### Items from a dataset
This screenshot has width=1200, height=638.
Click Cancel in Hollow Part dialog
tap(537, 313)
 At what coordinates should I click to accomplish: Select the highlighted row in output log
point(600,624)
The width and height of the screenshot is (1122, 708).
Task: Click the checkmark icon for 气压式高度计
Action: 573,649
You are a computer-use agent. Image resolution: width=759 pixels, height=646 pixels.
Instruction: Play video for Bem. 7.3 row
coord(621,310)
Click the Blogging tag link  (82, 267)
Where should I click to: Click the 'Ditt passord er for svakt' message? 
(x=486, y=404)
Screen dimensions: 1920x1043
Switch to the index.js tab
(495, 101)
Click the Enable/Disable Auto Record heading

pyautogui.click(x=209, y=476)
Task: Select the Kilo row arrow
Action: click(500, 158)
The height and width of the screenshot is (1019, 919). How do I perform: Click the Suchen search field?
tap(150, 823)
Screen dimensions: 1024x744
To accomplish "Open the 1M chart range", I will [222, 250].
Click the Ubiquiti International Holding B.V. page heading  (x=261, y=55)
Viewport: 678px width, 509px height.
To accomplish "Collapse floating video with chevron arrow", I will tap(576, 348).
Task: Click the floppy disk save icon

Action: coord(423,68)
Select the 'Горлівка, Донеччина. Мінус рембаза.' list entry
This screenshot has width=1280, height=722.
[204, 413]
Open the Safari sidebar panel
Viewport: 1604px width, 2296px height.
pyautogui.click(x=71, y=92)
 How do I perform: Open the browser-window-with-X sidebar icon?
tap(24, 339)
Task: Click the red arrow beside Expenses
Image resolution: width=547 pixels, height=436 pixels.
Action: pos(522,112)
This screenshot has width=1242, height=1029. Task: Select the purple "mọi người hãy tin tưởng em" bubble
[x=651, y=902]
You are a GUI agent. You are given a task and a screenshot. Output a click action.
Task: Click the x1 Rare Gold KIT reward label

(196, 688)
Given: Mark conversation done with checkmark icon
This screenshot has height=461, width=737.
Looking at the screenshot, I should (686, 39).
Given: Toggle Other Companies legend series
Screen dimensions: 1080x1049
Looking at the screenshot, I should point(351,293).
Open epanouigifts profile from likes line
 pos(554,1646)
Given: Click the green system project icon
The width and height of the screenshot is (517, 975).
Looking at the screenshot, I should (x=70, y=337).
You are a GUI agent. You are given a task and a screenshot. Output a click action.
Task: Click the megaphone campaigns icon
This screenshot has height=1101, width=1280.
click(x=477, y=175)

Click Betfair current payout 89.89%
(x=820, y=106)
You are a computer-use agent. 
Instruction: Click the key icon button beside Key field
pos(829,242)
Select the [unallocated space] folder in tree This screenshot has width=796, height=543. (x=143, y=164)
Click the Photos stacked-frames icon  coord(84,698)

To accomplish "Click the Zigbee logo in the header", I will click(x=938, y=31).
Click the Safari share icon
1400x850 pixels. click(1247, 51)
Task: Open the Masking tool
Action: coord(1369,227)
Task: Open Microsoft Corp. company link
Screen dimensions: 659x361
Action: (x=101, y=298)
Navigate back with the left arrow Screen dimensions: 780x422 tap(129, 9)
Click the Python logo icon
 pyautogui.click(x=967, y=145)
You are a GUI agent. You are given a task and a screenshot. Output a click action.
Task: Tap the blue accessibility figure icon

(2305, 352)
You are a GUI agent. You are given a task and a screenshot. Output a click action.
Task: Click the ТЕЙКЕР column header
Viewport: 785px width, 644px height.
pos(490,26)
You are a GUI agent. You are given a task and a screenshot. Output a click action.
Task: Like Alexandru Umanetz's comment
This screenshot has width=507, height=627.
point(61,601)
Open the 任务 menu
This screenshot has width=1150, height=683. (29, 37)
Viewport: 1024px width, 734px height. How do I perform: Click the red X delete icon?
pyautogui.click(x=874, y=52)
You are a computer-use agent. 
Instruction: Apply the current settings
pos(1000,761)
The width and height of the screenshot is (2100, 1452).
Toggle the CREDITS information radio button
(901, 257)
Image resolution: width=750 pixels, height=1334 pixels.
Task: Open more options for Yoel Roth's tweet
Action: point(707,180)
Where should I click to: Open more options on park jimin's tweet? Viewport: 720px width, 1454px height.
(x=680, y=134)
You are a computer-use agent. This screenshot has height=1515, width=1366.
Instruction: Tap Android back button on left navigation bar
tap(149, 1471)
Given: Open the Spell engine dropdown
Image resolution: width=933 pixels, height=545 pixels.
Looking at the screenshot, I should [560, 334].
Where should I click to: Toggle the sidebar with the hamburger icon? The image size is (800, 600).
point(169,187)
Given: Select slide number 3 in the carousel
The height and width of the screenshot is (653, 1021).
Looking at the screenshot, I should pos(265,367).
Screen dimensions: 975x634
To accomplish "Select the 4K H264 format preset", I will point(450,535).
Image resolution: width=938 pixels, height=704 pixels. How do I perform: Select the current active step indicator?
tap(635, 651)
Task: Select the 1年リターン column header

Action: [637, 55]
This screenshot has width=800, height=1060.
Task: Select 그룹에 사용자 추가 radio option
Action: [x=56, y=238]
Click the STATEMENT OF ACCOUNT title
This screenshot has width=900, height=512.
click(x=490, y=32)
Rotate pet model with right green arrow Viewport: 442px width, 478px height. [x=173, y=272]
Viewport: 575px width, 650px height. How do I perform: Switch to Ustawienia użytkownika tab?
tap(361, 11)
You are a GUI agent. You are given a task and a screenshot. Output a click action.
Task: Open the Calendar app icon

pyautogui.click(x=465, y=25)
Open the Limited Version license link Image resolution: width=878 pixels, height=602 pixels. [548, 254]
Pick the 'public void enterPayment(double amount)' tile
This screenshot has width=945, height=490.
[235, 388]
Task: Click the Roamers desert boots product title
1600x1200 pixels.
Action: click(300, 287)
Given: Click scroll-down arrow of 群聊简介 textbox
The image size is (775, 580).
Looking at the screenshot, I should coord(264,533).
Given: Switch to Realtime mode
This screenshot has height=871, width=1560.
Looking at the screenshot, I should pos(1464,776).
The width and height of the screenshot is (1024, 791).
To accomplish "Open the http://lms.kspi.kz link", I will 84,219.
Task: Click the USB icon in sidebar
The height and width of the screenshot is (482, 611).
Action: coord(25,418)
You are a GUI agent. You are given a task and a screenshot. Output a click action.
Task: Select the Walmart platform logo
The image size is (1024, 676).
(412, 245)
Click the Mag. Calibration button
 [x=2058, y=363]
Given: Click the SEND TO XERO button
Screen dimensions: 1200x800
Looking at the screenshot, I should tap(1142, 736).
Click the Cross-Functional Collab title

### Directions
Looking back over the data above, restate word for word the lines that begin at the line with "At what coordinates" and end at the line with "Click the Blogging", inclusive.

### Result for this exercise
 At what coordinates should I click to accomplish: Select the highlighted row in output log
point(600,624)
The width and height of the screenshot is (1122, 708).
Task: Click the checkmark icon for 气压式高度计
Action: 573,649
You are a computer-use agent. Image resolution: width=759 pixels, height=646 pixels.
Instruction: Play video for Bem. 7.3 row
coord(621,310)
Click the Blogging tag link  (82, 267)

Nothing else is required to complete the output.